When I go to a Pastor’s Conference I usually try and share a few things. Not a travelogue; Nobody wants to see your vacation pictures. An attempt to extract some wisdom.
All pastor’s conferences have two expressions. There are the “right hand kingdom” issues. These are the anxieties and efforts to rule, govern and guide the church in the world, to make decisions and address problems. There are also the “left hand kingdom” issues. These are the worship, prayer, study and consolation of the brethren. Depending upon the group you are in, networking can be in the right or the left. Using right and left is theological language for those things which are of power and the law and those things which are of grace. The right, the power-hand (sorry lefties), is the straight ahead law, commands, hierarchies and governance. “Do this, and you will live.” The left, the sinister sneaky hand (sorry lefties), is the one that you don’t see coming. We never expect grace. “Believe this, and you are already good.”
In that right hand kingdom stuff I had three observations. And I don’t mean any of these observations to be positive or negative. Most things in the right hand kingdom simply are. Being humans we are all struggling toward the best outcomes we can imagine. Sometimes there is a lack of imagination, sometimes too much. But we tend to fall in predictable paths. First observation, The Eastern District is probably the poorest one in the LCMS which colors my visions, but man there was a lot of money floating around the PSD. Having money allows for less anxiety and more imagination of what we might do. Lacking money, a certain fatalism sets in. The hopefulness of the PSD was refreshing. Second observation, the political reality of the district is that CA drives everything. The money and the weight of congregations is Southern Cal. The third observation is that the pastors of the PSD clearly see themselves apart from the larger Synod. Not that they would separate, but the anxieties are different. And they believe the anxieties of the rest of Synod are misdirected. There are deeper conversations that could be had around each of those, but that is enough for this space.

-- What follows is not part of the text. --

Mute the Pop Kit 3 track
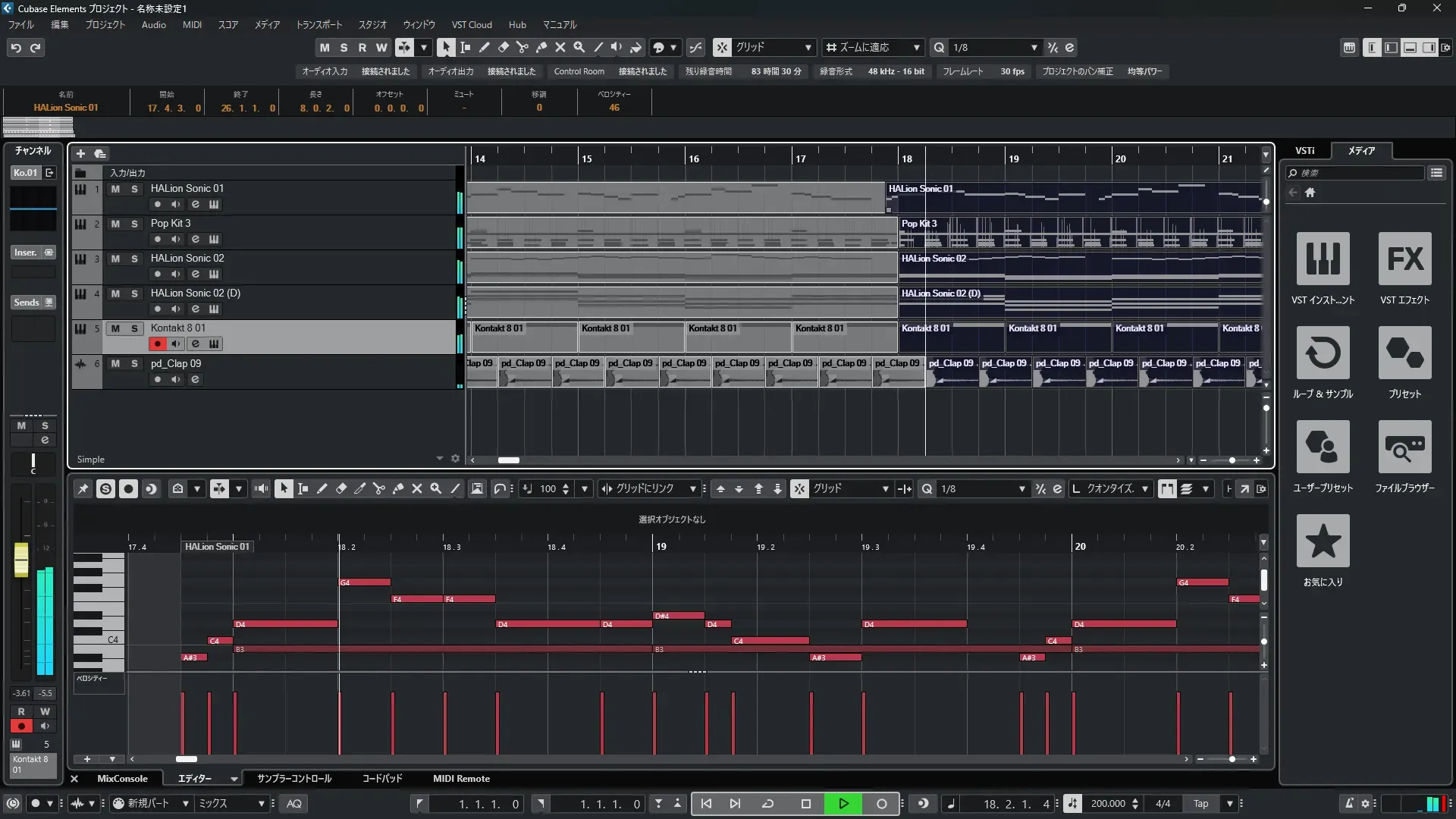[x=115, y=224]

Because as much head space that we give to the anxieties and expressions of the right hand kingdom, the church is ultimately about the left. How do we proclaim the grace of Jesus Christ and him crucified for our salvation? One of the biggest anxieties of the conference is the current state of the pastorate. The two expressions of this anxiety being a perceived shortage of pastors and specific to CA congregations a shortage of pastors willing to move to CA. And this is not a small issue for a Lutheran Church body that confesses “so that we may obtain this faith, the ministry of teaching the Gospel and administering the Sacraments was instituted. (Augsburg Confession Article 5).” The primary study of the conference lead by Dr. Leopoldo Sanchez I felt was spot on. Dr. Sanchez, who I had for a couple of classes back in Seminary, is “Mr. Holy Spirit.” And you could summarize his study as “It is OK to Pray to the Holy Spirit.”
An older book was titled “The Half Remembered God” and the Holy Spirit is often that, half-remembered. But it is the Spirit that works in the life of the church. The Spirit is half-remembered because He is always testifying to Jesus, also because He works through means – Word and Sacrament. We see the effects of the Spirit, like the wind in the trees, but often miss Him. What Dr. Sanchez shares was a summary of his book “Sculptor Spirit”. And in that work he outlines five different models of sanctification, five different biblical ways the Spirit works. And the two that address the expressed anxiety I felt were what he labels renewal and dramatic. Renewal is the fact that “The Holy Spirit works through death and resurrection.” Dramatic is that the life of the church is one in the wilderness. We learn to trust God and prayer as the Spirit leads us through trail and temptation. Wherever we find ourselves, we have been lead there by the Spirit. And it is for our good that we might know God more fully. It is only in God that we find our true rest from all our anxieties.